Pep2Vec: An Interpretable Model for Peptide-MHC Presentation Prediction and Contaminant Identification in Ligandome Datasets
As personalized cancer vaccines advance, precise modeling of antigen presentation by MHC class I (MHCI) and II (MHCII) is crucial. High quality training data is essential for models used in clinical settings. While existing deep learning models focus on prediction performance, they offer little interpretability to ensure confidence in the underlying data. Here, we introduce Pep2Vec, a modular, transformer-based model, trained on both MHC I and MHC II ligandome data, that transcends these limitations by transforming each input sequence into an interpretable vector. This approach integrates source protein features and elucidates the source of the performance gains it enables, revealing regions that correlate with gene expression and protein-protein interactions. Furthermore, Pep2Vec’s peptide latent space manifests relationships between peptides of varying MHC class, MHC allotype, peptide lengths, and submotifs. This resolution enables the systematic identification of four major contaminant types which constitute 5.0% of our ligandome data. These innovations establish Pep2Vec as a performative model in MHC presentation prediction, offering not only heightened predictive accuracy but also reducing the recommendation of contaminant-like peptides. Pep2Vec addresses a critical need for the development of more precise and effective applications of peptide MHC models, such as for cancer vaccines and antibody deimmunization.
This repo contains the binary for the "flagship" model from the pep2vec paper, as well as a dashboard for navigating the latent space of the public datasets used to train and test this model. Note the embeddings of this latent space are generated from a model trained on the full dataset, whereas the binary here is trained on just the train portion of that dataset.
See the 'viz' directory and the README.md there.
Simply copy the pep2vec.bin file to a local directory, it can be executed on any linux operating system.
Note if checking the repository out make sure to install git lfs first to get the binary file.
git lfs install
git clone ...
git lfs pull
Inference is run with the following command:
./pep2vec.bin -–dataset /[full absolute path to repository]/test_input_mhc1.csv -–output_location [full absolute path to output folder]/test_output.parquet --mhctype mhc1
Note that absolute paths are required for defining inputs and outputs. The output is stored in a parquet format for efficiency, given there is a very large number of columns in the output file.

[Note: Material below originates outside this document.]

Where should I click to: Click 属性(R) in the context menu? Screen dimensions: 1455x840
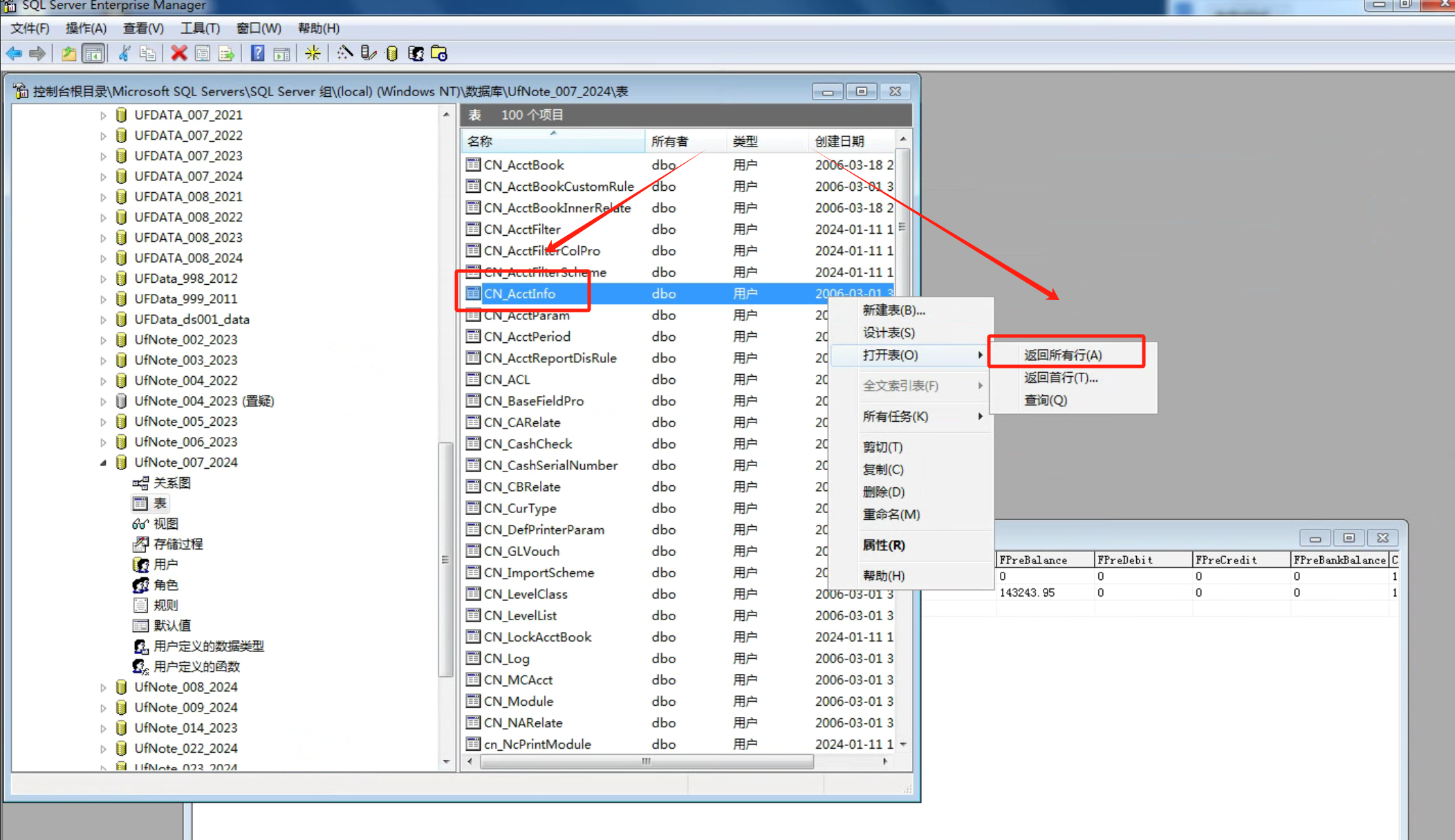(884, 545)
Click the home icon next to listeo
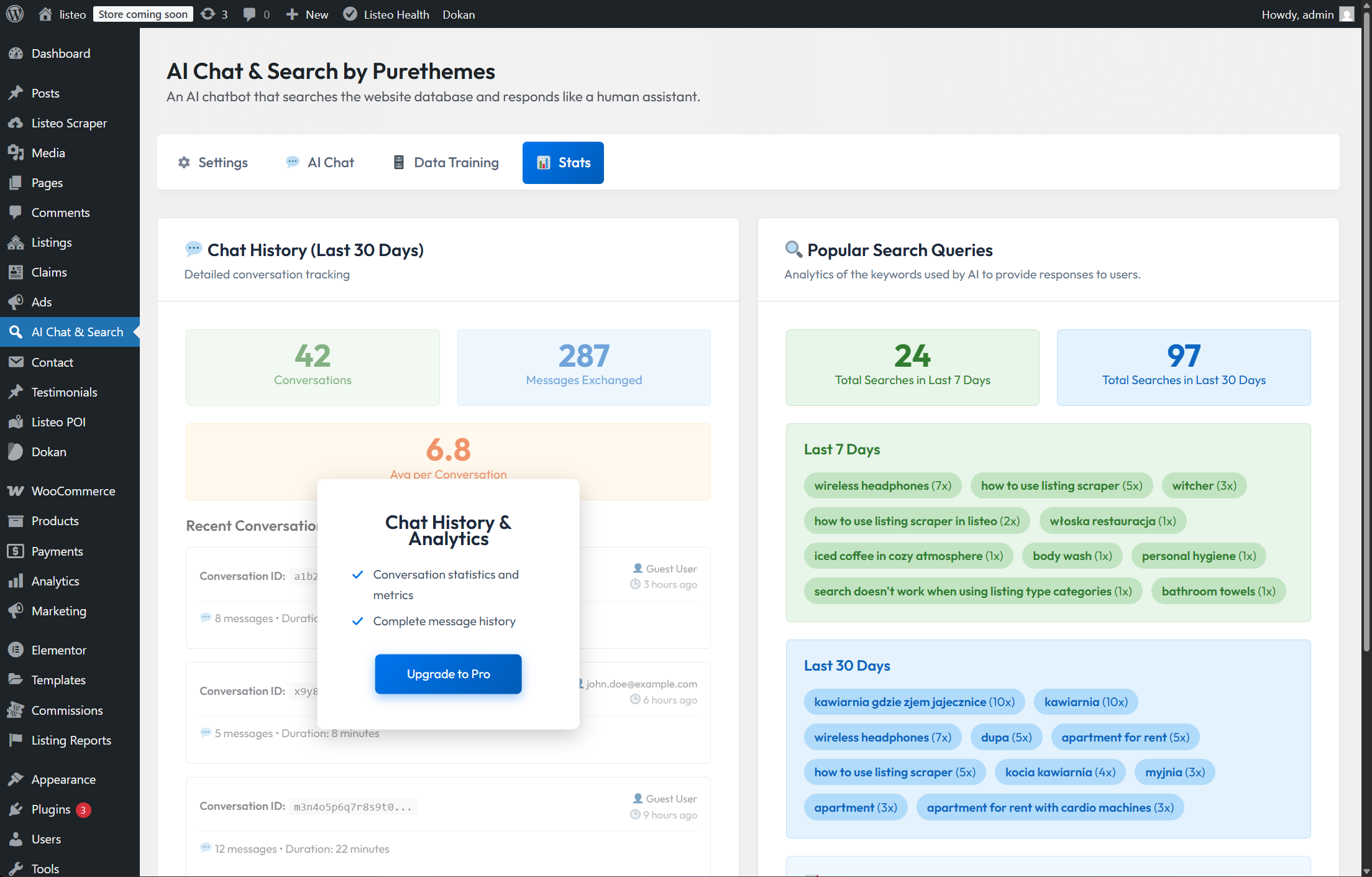The image size is (1372, 877). point(45,14)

"mhctype" must be either mhc1 or mhc2 depending on the type of MHC being scored.
See input_example.csv for an example of the input format. The input file should be a csv with the following columns:
- n_flank
- The 5 amino acid sequence immediately preceding the peptide, if unavailable use '*****'
- peptide
- The peptide sequence to be scored, should be between 9-25 amino acids long
- c_flank
- The 5 amino acid sequence immediately following the peptide, if unavailable use '*****'
- allele
- The MHC1 allele to be scored, should be in the format 'A*02:01__B*07:02' for a multi allele scoring those 2 alleles
- See example file for more details
- Leave empty if scoring MHC2
- allotype
- The MHC2 allotype to be scored, see the example file for the format for single allele or multi allele scoring
- Leave empty if scoring MHC1
- gene_ids
- The ensemble gene id of the source protein
- If multi maps to more than one source gene, use any gene_id with mapping
- If unavailable leave empty, however this provided model has undefined performance on peptides without gene_ids
- All input columns are retained in the output file
- EL_pred
- The predicted logit score of presentation likelihood
- peptide_core
- The predicted binding core of the peptide
- latent_[0:1023]
- The 1024 dimensional latent space representation of the peptide
- attn_[0:50]
- The 51 attention weights of the peptide
- Additional column used for internal processing that can be ignored.